The involvement of central and peripheral inflammation in the pathogenesis and prognosis of major depressive disorder (MDD) has been demonstrated. The increase of pro-inflammatory cytokines (interleukin (IL)-1β, IL-6, IL-18, and TNF-α) in individuals with depression may elicit neuroinflammatory processes and peripheral inflammation, mechanisms that, in turn, can contribute to gut microbiota dysbiosis. Together, neuroinflammation and gut dysbiosis induce alterations in tryptophan metabolism, culminating in decreased serotonin synthesis, impairments in neuroplasticity-related mechanisms, and glutamate-mediated excitotoxicity. This review aims to highlight the inflammatory mechanisms (neuroinflammation, peripheral inflammation, and gut dysbiosis) involved in the pathophysiology of MDD and to explore novel anti-inflammatory therapeutic approaches for this psychiatric disturbance. Several lines of evidence have indicated that in addition to antidepressants, physical exercise, probiotics, and nutraceuticals (agmatine, ascorbic acid, and vitamin D) possess anti-inflammatory effects that may contribute to their antidepressant properties. Further studies are necessary to explore the therapeutic benefits of these alternative therapies for MDD.
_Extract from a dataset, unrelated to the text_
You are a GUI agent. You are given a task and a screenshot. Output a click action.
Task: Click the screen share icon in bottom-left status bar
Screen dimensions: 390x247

Keywords: anti-inflammatory approaches; gut dysbiosis; inflammation; major depressive disorder.

Figure 1

Mechanisms underlying microglial and astrocytic activation during neuroinflammation. (A) The neuroinflammatory process is mainly characterized by the activation of glial cells, such as astrocytes and microglia. Activation of these cells involves alterations in gene expression, which induce morphological and functional changes, characterized mainly by the synthesis and release of pro-inflammatory mediators. (B) Microglia activation can occur through pathogen-associated molecular patterns (PAMPs) as well as damage-associated molecular patterns (DAMPs). These factors activate Toll-like receptors (TLR) present on the microglial membrane. Once activated, these receptors activate the adaptor protein myeloid differentiation factor 88 (MyD88), which in turn modulates downstream pathways that promote the activation and translocation of nuclear factor kappa-B (subunits p50/p65) and the transcription factor activator protein-1 (AP-1). Together, these transcription factors induce the expression of tumor necrosis factor alpha (TNF-α), interleukin (IL)-6, pro-IL-1β, inducible nitric oxide synthase (iNOS), as well as components of the NLRP3 inflammasome (ASC, pro-caspase-1, NLRP3). Subsequently, the NLRP3 inflammasome can be activated via reactive oxygen species (ROS), P2X7 purinergic receptors, and TLRs that are activated by DAMPs and PAMPs, respectively. NLRP3 activation promotes caspase activation, which cleave pro-IL-1β and pro-IL-18 into IL-1β and IL-18, respectively. In addition, during microglial activation, mediators such as TNF-α, IL-1α, and complement component 1q (C1q) are synthesized and released. These mediators, in turn, activate astrocytes (reactive astrocytes). (C) Reactive astrocytes lose their ability to maintain glutamate homeostasis. They also tend to facilitate the release of glutamate. Consequently, a substantial increase in glutamate in the extracellular medium induces an intense influx of calcium ions (Ca²⁺) mainly via N-methyl D-aspartate (NMDA) receptors. This ionic influx favors an impairment in the ionic gradient of the mitochondrial membrane and the endoplasmic reticulum. The rupture of these organelles, in turn, induces the release of calcium from these intracellular stores. The resulting increase in intracellular calcium concentration results in the activation of enzymes that degrade proteins, lipids, and DNA. These mechanisms also favor apoptotic neuronal death.

Figure 2

Inflammatory Pathways in MDD. Peripheral inflammation caused by stress, gut inflammation, and lipopolysaccharide (LPS) leakage activates the immune system and leads to increased levels of proinflammatory cytokines. This can cause blood–brain barrier (BBB) disruption, allowing these inflammatory molecules to reach the central nervous system (CNS). In the brain, these molecules contribute to neuroinflammation with the activation of glial cells and further release of proinflammatory cytokines, leading to activation of the hypothalamus-pituitary-adrenal (HPA) axis and cortisol release. This vicious cycle between peripheral inflammation and central neuroinflammation appears to be related to the onset of depressive symptoms and other comorbidities seen in MDD. Thus, molecules capable of controlling these inflammatory processes, such as agmatine, vitamin D, ascorbic acid (vitamin C), and probiotics, as well as non-pharmacological approaches such as physical exercise, are promising therapeutic strategies for the supplementary treatment and management of MDD.